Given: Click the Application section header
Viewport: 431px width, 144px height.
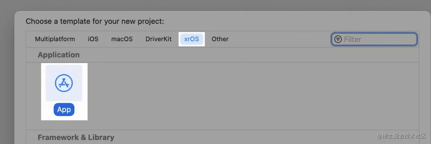Looking at the screenshot, I should [x=58, y=55].
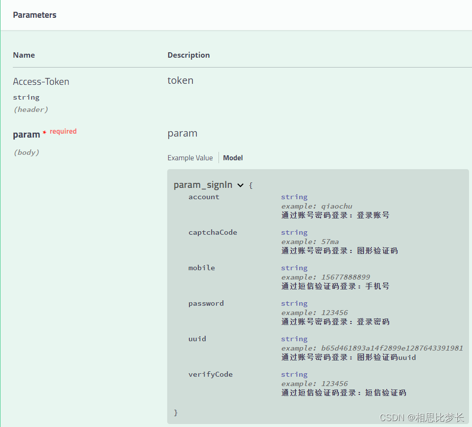This screenshot has height=427, width=472.
Task: Select the verifyCode property name
Action: [211, 374]
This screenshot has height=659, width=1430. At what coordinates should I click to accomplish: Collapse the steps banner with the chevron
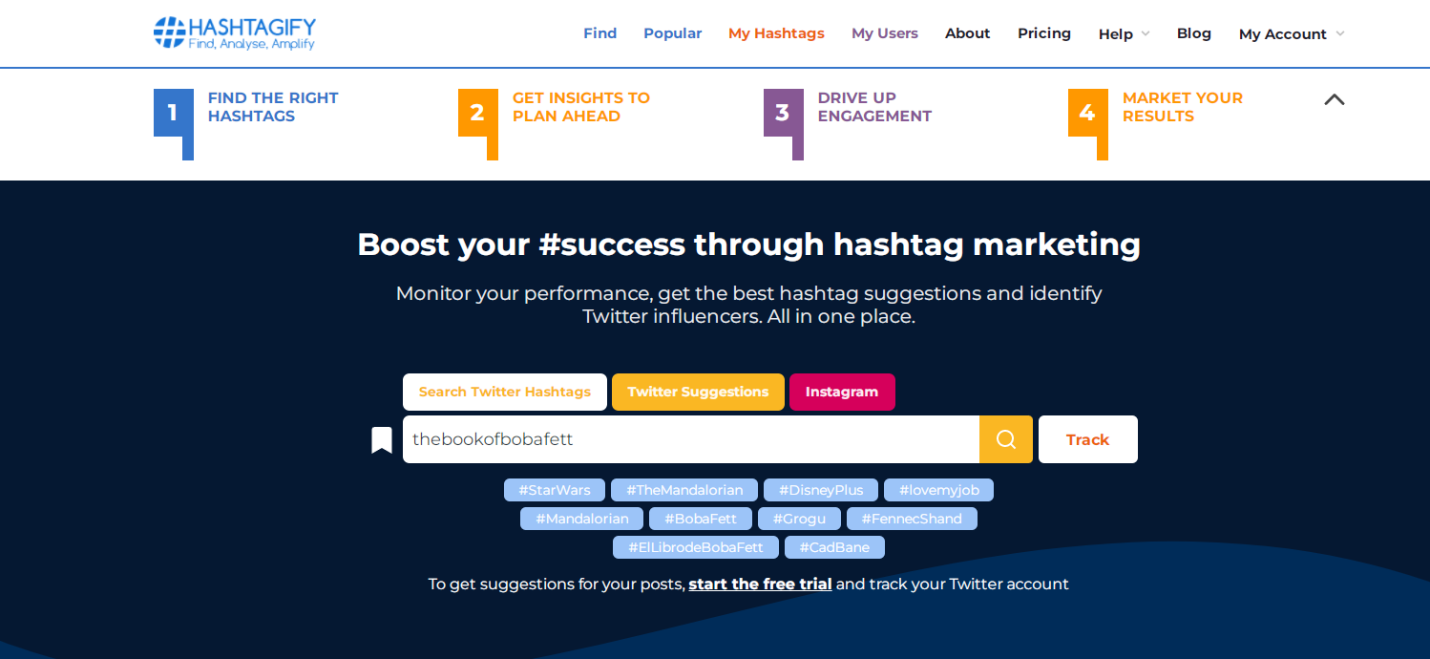coord(1334,99)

□ □ □ □ □ □ □

> TO DO:
Exactly as written, please copy out the whole set of records, skipping images.

> RESPONSE FOR THIS EXERCISE:
Given: Click the Application section header
Viewport: 431px width, 144px height.
Looking at the screenshot, I should [x=58, y=55].
This screenshot has height=427, width=472.
Task: Select the verifyCode property name
Action: [211, 374]
This screenshot has height=659, width=1430. At what coordinates should I click to accomplish: Collapse the steps banner with the chevron
coord(1334,99)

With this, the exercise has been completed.